== Exercise material

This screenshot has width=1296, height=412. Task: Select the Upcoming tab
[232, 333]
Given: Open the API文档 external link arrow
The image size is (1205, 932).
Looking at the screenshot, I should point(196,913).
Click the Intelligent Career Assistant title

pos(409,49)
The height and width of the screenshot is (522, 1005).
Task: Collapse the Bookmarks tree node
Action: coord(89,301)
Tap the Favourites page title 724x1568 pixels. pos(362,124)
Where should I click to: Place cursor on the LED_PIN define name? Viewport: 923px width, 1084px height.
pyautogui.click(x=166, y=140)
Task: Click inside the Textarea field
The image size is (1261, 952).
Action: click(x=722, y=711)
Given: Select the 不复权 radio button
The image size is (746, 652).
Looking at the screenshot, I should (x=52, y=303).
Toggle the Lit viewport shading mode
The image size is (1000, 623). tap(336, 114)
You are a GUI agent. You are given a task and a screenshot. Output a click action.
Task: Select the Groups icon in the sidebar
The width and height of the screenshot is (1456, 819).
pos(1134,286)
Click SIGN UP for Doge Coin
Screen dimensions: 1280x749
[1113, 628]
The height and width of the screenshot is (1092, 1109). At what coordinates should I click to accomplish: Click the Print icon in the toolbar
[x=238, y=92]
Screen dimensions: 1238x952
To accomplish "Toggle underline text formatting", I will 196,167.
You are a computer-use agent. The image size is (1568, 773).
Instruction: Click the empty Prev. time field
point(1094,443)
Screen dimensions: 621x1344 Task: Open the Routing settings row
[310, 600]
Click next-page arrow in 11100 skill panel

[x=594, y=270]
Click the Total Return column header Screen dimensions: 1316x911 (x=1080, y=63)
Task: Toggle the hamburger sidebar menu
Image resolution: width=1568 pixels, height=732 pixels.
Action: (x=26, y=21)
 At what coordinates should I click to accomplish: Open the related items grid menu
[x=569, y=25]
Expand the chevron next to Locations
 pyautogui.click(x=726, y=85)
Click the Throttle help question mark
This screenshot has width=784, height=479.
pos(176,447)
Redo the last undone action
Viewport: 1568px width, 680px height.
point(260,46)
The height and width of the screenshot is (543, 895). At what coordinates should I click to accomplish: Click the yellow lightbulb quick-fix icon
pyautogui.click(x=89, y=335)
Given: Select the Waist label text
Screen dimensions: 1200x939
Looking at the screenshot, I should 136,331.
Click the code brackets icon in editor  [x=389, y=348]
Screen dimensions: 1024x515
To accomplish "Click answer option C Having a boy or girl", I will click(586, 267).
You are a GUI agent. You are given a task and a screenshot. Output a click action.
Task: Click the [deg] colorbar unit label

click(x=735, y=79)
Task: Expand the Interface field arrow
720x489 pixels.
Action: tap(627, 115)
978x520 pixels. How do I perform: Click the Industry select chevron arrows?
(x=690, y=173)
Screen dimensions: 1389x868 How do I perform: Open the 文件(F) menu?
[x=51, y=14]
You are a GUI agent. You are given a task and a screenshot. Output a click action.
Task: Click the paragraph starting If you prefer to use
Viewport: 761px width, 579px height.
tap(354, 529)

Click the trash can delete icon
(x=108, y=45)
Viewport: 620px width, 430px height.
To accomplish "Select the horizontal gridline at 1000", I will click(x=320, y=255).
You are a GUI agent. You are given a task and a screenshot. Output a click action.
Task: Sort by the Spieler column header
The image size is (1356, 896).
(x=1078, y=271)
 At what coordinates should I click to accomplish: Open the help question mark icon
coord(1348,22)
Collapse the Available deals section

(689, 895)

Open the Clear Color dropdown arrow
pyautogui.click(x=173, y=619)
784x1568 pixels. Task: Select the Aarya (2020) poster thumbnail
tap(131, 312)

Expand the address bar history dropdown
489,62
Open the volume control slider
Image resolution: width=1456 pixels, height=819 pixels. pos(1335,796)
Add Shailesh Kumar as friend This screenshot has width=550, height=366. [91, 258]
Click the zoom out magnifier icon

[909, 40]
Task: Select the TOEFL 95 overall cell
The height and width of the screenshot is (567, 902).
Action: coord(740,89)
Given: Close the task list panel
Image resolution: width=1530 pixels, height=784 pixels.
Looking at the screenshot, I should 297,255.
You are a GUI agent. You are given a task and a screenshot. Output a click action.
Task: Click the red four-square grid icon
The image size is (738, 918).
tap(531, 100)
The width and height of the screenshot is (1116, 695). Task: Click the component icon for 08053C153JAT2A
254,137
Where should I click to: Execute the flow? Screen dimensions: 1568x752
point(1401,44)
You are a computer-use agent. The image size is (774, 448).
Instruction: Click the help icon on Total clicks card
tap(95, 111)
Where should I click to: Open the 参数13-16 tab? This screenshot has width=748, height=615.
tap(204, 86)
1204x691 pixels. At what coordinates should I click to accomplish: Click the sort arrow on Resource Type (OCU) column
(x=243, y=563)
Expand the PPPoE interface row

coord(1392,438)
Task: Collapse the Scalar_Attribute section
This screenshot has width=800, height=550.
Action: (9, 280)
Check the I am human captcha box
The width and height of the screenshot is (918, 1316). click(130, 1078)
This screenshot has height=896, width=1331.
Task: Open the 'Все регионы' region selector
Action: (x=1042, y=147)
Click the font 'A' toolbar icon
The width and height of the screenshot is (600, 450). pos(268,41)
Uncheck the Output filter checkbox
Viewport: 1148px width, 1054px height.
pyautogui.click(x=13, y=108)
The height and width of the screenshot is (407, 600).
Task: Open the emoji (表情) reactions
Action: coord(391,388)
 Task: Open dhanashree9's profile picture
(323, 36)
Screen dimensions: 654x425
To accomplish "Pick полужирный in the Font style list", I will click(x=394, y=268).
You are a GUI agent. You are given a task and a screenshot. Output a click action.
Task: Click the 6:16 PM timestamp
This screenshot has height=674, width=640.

====

■ **Stated problem**
Express each non-blank line of the rows above as a Markdown table with the columns Nr and Line, numbering the lines in order.

■ **Solution for this problem**
| Nr | Line |
|---|---|
| 1 | This screenshot has width=1296, height=412. Task: Select the Upcoming tab |
| 2 | [232, 333] |
| 3 | Given: Open the API文档 external link arrow |
| 4 | The image size is (1205, 932). |
| 5 | Looking at the screenshot, I should point(196,913). |
| 6 | Click the Intelligent Career Assistant title |
| 7 | pos(409,49) |
| 8 | The height and width of the screenshot is (522, 1005). |
| 9 | Task: Collapse the Bookmarks tree node |
| 10 | Action: coord(89,301) |
| 11 | Tap the Favourites page title 724x1568 pixels. pos(362,124) |
| 12 | Where should I click to: Place cursor on the LED_PIN define name? Viewport: 923px width, 1084px height. |
| 13 | pyautogui.click(x=166, y=140) |
| 14 | Task: Click inside the Textarea field |
| 15 | The image size is (1261, 952). |
| 16 | Action: click(x=722, y=711) |
| 17 | Given: Select the 不复权 radio button |
| 18 | The image size is (746, 652). |
| 19 | Looking at the screenshot, I should (x=52, y=303). |
| 20 | Toggle the Lit viewport shading mode |
| 21 | The image size is (1000, 623). tap(336, 114) |
| 22 | You are a GUI agent. You are given a task and a screenshot. Output a click action. |
| 23 | Task: Select the Groups icon in the sidebar |
| 24 | The width and height of the screenshot is (1456, 819). |
| 25 | pos(1134,286) |
| 26 | Click SIGN UP for Doge Coin |
| 27 | Screen dimensions: 1280x749 |
| 28 | [1113, 628] |
| 29 | The height and width of the screenshot is (1092, 1109). At what coordinates should I click to accomplish: Click the Print icon in the toolbar |
| 30 | [x=238, y=92] |
| 31 | Screen dimensions: 1238x952 |
| 32 | To accomplish "Toggle underline text formatting", I will 196,167. |
| 33 | You are a computer-use agent. The image size is (1568, 773). |
| 34 | Instruction: Click the empty Prev. time field |
| 35 | point(1094,443) |
| 36 | Screen dimensions: 621x1344 Task: Open the Routing settings row |
| 37 | [310, 600] |
| 38 | Click next-page arrow in 11100 skill panel |
| 39 | [x=594, y=270] |
| 40 | Click the Total Return column header Screen dimensions: 1316x911 (x=1080, y=63) |
| 41 | Task: Toggle the hamburger sidebar menu |
| 42 | Image resolution: width=1568 pixels, height=732 pixels. |
| 43 | Action: (x=26, y=21) |
| 44 |  At what coordinates should I click to accomplish: Open the related items grid menu |
| 45 | [x=569, y=25] |
| 46 | Expand the chevron next to Locations |
| 47 |  pyautogui.click(x=726, y=85) |
| 48 | Click the Throttle help question mark |
| 49 | This screenshot has width=784, height=479. |
| 50 | pos(176,447) |
| 51 | Redo the last undone action |
| 52 | Viewport: 1568px width, 680px height. |
| 53 | point(260,46) |
| 54 | The height and width of the screenshot is (543, 895). At what coordinates should I click to accomplish: Click the yellow lightbulb quick-fix icon |
| 55 | pyautogui.click(x=89, y=335) |
| 56 | Given: Select the Waist label text |
| 57 | Screen dimensions: 1200x939 |
| 58 | Looking at the screenshot, I should 136,331. |
| 59 | Click the code brackets icon in editor  [x=389, y=348] |
| 60 | Screen dimensions: 1024x515 |
| 61 | To accomplish "Click answer option C Having a boy or girl", I will click(586, 267). |
| 62 | You are a GUI agent. You are given a task and a screenshot. Output a click action. |
| 63 | Task: Click the [deg] colorbar unit label |
| 64 | click(x=735, y=79) |
| 65 | Task: Expand the Interface field arrow |
| 66 | 720x489 pixels. |
| 67 | Action: tap(627, 115) |
| 68 | 978x520 pixels. How do I perform: Click the Industry select chevron arrows? |
| 69 | (x=690, y=173) |
| 70 | Screen dimensions: 1389x868 How do I perform: Open the 文件(F) menu? |
| 71 | [x=51, y=14] |
| 72 | You are a GUI agent. You are given a task and a screenshot. Output a click action. |
| 73 | Task: Click the paragraph starting If you prefer to use |
| 74 | Viewport: 761px width, 579px height. |
| 75 | tap(354, 529) |
| 76 | Click the trash can delete icon |
| 77 | (x=108, y=45) |
| 78 | Viewport: 620px width, 430px height. |
| 79 | To accomplish "Select the horizontal gridline at 1000", I will click(x=320, y=255). |
| 80 | You are a GUI agent. You are given a task and a screenshot. Output a click action. |
| 81 | Task: Sort by the Spieler column header |
| 82 | The image size is (1356, 896). |
| 83 | (x=1078, y=271) |
| 84 |  At what coordinates should I click to accomplish: Open the help question mark icon |
| 85 | coord(1348,22) |
| 86 | Collapse the Available deals section |
| 87 | (689, 895) |
| 88 | Open the Clear Color dropdown arrow |
| 89 | pyautogui.click(x=173, y=619) |
| 90 | 784x1568 pixels. Task: Select the Aarya (2020) poster thumbnail |
| 91 | tap(131, 312) |
| 92 | Expand the address bar history dropdown |
| 93 | 489,62 |
| 94 | Open the volume control slider |
| 95 | Image resolution: width=1456 pixels, height=819 pixels. pos(1335,796) |
| 96 | Add Shailesh Kumar as friend This screenshot has width=550, height=366. [91, 258] |
| 97 | Click the zoom out magnifier icon |
| 98 | [909, 40] |
| 99 | Task: Select the TOEFL 95 overall cell |
| 100 | The height and width of the screenshot is (567, 902). |
| 101 | Action: coord(740,89) |
| 102 | Given: Close the task list panel |
| 103 | Image resolution: width=1530 pixels, height=784 pixels. |
| 104 | Looking at the screenshot, I should 297,255. |
| 105 | You are a GUI agent. You are given a task and a screenshot. Output a click action. |
| 106 | Task: Click the red four-square grid icon |
| 107 | The image size is (738, 918). |
| 108 | tap(531, 100) |
| 109 | The width and height of the screenshot is (1116, 695). Task: Click the component icon for 08053C153JAT2A |
| 110 | 254,137 |
| 111 | Where should I click to: Execute the flow? Screen dimensions: 1568x752 |
| 112 | point(1401,44) |
| 113 | You are a computer-use agent. The image size is (774, 448). |
| 114 | Instruction: Click the help icon on Total clicks card |
| 115 | tap(95, 111) |
| 116 | Where should I click to: Open the 参数13-16 tab? This screenshot has width=748, height=615. |
| 117 | tap(204, 86) |
| 118 | 1204x691 pixels. At what coordinates should I click to accomplish: Click the sort arrow on Resource Type (OCU) column |
| 119 | (x=243, y=563) |
| 120 | Expand the PPPoE interface row |
| 121 | coord(1392,438) |
| 122 | Task: Collapse the Scalar_Attribute section |
| 123 | This screenshot has width=800, height=550. |
| 124 | Action: (9, 280) |
| 125 | Check the I am human captcha box |
| 126 | The width and height of the screenshot is (918, 1316). click(130, 1078) |
| 127 | This screenshot has height=896, width=1331. |
| 128 | Task: Open the 'Все регионы' region selector |
| 129 | Action: (x=1042, y=147) |
| 130 | Click the font 'A' toolbar icon |
| 131 | The width and height of the screenshot is (600, 450). pos(268,41) |
| 132 | Uncheck the Output filter checkbox |
| 133 | Viewport: 1148px width, 1054px height. |
| 134 | pyautogui.click(x=13, y=108) |
| 135 | The height and width of the screenshot is (407, 600). |
| 136 | Task: Open the emoji (表情) reactions |
| 137 | Action: coord(391,388) |
| 138 |  Task: Open dhanashree9's profile picture |
| 139 | (323, 36) |
| 140 | Screen dimensions: 654x425 |
| 141 | To accomplish "Pick полужирный in the Font style list", I will click(x=394, y=268). |
| 142 | You are a GUI agent. You are given a task and a screenshot. Output a click action. |
| 143 | Task: Click the 6:16 PM timestamp |
| 144 | This screenshot has height=674, width=640. |